• **Выбранный отрывок**:
Наполеон уехал в Египетскую экспедицию.

Итальянская война дала Франции очень многое. Дала она еще больше Наполеону. Но не осталась она бесследною и для всего мира. Гений тем и велик, что он порождает великие мировые события бессознательно для себя. Так было и здесь. Пребывание и войны Наполеона в Италии дали толчок к национальному объединению итальянских народов. Мало того, они дали толчок и первый импульс к национальному возрождению в Греции и даже в Польше.

Приведем здесь характеристику Наполеона данного времени, представленную Д'Антрегом.

– «Бонапарт – человек маленького роста, с болезненным цветом лица. Он обладает проницательным взглядом, в котором, равно как и в выражении рта, можно подметить что-то жесткое, скрытное, изменническое. Он скуп на слова, но оказывается очень сообщительным, когда затронуто тщеславие или когда он считает себя чем-нибудь обиженным.

Здоровье его очень плохо. Кожа Бонапарта покрыта лишаями, и это болезненное состояние держит его в постоянном раздраженном состоянии, словно усиливая его природную стремительную энергию. Он всегда разрабатывает какие-нибудь проекты, не дозволяя себе никаких развлечений, спит только три часа в сутки и не принимает лекарств, за исключением тех случаев, когда страдания становятся уже положительно невыносимыми. Этот человек хочет владычествовать над Францией, а через нее и над всей Европой. Все остальное, даже в нынешних блестящих успехах, представляется ему единственно только средством к достижению цели. Он крадет совершенно открыто и грабит решительно все, накопляя себе громадные сокровища золотом, серебром, драгоценными вещами и самоцветными камнями, но смотрит на все эти богатства как на орудие для осуществления своих замыслов. Генерал Бонапарт, способный ограбить какую-нибудь деревню до последнего гроша, не задумываясь подарит миллион человеку, который может ему пригодиться. Если такой человек питает к кому-нибудь ненависть и жаждет мести, Бонапарт даст ему случай утолить эту жажду. Вообще Бонапарт сделает решительно все для человека, который может, по его мнению, оказаться ему полезным. Сделка с ним может состояться в две минуты и в двух словах, так велика его способность очаровывать и обольщать людей, с которыми он хочет поладить. Затем, однако, обнаруживается и оборотная сторона медали: оказав кому-нибудь услугу, он требует у человека полнейшего его подчинения или же становится непримиримым ему врагом. Подкупив кого-нибудь и заставив его изменить, Бонапарт, по миновании надобности в изменнике, не заботится о том, чтобы сохранить его тайну. Человек этот ненавидит прежний монархический режим и его представителей – Бурбонов. Он всячески старается отвратить от них свою армию. Если бы во Франции тем не менее, царствовал кто-нибудь, кроме его самого, то Бонапарт согласился бы, пожалуй, играть роль полководца, возводящего королей на престол с тем, чтобы власть короля всегда опиралась на его собственный меч. Этот меч он ни под каким видом не отдаст и не задумается пронзить им сердце короля при первой же попытке монарха выйти из полного ему подчинения».

• **Условие задания**: Сколько часов в сутки, согласно характеристике Д'Антрега в отрывке о Наполеоне, спит Бонапарт?

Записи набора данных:
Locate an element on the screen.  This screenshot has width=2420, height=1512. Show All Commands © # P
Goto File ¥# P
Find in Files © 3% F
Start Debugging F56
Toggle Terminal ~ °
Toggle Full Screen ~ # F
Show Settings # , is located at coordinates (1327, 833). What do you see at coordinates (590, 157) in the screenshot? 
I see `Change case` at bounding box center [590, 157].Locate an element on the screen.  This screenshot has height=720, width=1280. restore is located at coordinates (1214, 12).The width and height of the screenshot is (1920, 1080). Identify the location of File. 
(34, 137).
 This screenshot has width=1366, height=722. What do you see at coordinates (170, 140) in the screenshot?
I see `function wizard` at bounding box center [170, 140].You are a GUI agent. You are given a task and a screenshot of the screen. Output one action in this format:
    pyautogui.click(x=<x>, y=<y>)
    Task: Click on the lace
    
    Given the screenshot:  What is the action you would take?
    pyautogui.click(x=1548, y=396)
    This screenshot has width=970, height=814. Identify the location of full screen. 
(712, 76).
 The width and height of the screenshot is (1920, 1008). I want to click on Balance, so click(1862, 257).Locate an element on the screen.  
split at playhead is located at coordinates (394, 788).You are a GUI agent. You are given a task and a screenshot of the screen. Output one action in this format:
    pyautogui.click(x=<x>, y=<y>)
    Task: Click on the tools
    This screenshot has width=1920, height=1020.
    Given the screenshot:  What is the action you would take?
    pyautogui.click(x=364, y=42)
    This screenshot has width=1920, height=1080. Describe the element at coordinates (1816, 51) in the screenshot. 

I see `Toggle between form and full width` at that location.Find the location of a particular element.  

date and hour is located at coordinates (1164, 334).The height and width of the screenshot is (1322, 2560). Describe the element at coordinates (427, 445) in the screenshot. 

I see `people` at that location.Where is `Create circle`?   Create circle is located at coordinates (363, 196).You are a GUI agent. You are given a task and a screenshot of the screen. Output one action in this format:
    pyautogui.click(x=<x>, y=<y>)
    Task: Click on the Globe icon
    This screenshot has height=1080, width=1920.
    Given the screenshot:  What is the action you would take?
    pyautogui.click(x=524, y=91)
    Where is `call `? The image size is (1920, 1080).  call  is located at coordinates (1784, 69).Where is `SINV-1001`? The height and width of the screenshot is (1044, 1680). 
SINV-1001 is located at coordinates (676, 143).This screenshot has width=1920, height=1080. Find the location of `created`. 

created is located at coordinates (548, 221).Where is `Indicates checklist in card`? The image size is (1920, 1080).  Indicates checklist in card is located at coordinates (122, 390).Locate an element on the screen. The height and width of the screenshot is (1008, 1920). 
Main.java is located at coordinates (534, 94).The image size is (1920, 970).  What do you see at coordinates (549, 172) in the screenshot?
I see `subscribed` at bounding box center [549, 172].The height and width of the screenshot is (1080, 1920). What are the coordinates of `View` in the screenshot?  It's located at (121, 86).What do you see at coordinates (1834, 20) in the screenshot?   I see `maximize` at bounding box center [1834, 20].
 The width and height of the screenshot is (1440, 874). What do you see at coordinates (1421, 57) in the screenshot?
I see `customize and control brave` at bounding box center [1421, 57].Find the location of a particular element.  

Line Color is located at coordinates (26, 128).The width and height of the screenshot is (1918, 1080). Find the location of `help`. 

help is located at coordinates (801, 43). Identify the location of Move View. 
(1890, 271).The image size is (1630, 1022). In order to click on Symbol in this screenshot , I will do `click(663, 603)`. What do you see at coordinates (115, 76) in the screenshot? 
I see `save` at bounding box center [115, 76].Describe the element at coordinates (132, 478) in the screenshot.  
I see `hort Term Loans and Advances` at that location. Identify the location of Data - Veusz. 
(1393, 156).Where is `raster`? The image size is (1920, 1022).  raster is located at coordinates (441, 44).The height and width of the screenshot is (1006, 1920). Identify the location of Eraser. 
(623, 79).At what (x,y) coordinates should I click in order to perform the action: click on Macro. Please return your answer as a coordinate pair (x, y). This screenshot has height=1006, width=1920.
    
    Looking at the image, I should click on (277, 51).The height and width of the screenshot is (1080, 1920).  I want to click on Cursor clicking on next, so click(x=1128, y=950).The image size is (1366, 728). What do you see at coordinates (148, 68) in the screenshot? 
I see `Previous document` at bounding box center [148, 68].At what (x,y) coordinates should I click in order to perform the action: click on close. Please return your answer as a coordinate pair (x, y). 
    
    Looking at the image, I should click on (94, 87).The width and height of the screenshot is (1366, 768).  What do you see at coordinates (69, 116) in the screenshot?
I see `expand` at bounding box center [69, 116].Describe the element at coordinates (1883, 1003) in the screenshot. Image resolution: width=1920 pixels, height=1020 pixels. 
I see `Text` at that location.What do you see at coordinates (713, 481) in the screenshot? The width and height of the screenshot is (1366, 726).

• **Ваш ответ**: Только три часа в сутки.